• Instructions for the task: Find the line containing "Where should I click to: Select" in the entries; transcribe it and all remaining lines through the end, exactly as they appear, but not the pictures.

• Dataset:
◆ ◆ ◆ ◆

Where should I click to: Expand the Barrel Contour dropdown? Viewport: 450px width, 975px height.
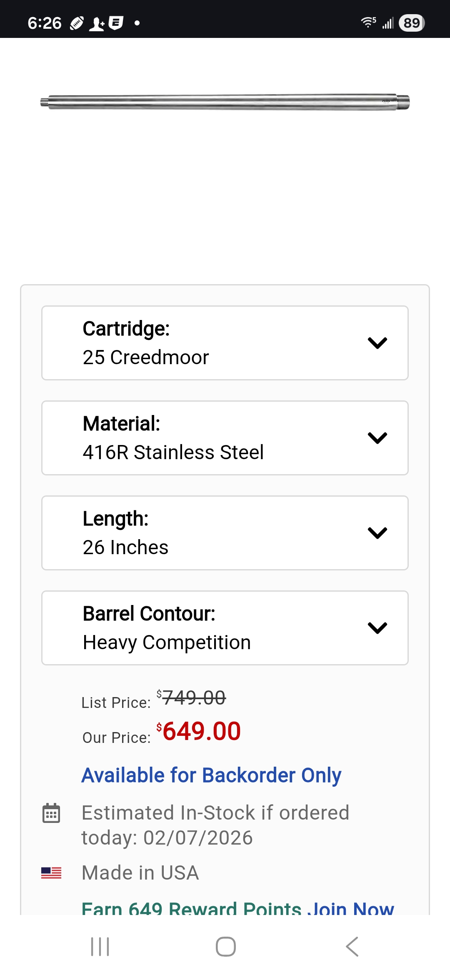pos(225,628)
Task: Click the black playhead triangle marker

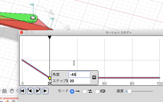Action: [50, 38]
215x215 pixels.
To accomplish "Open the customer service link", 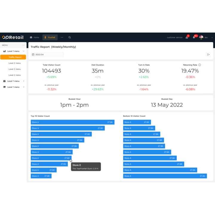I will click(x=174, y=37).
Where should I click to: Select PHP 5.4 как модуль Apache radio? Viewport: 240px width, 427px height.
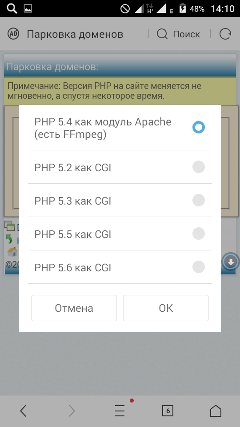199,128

◆ ◆ ◆ ◆

• Solution:
Where should I click to: Select PHP 5.4 как модуль Apache radio? Viewport: 240px width, 427px height.
199,128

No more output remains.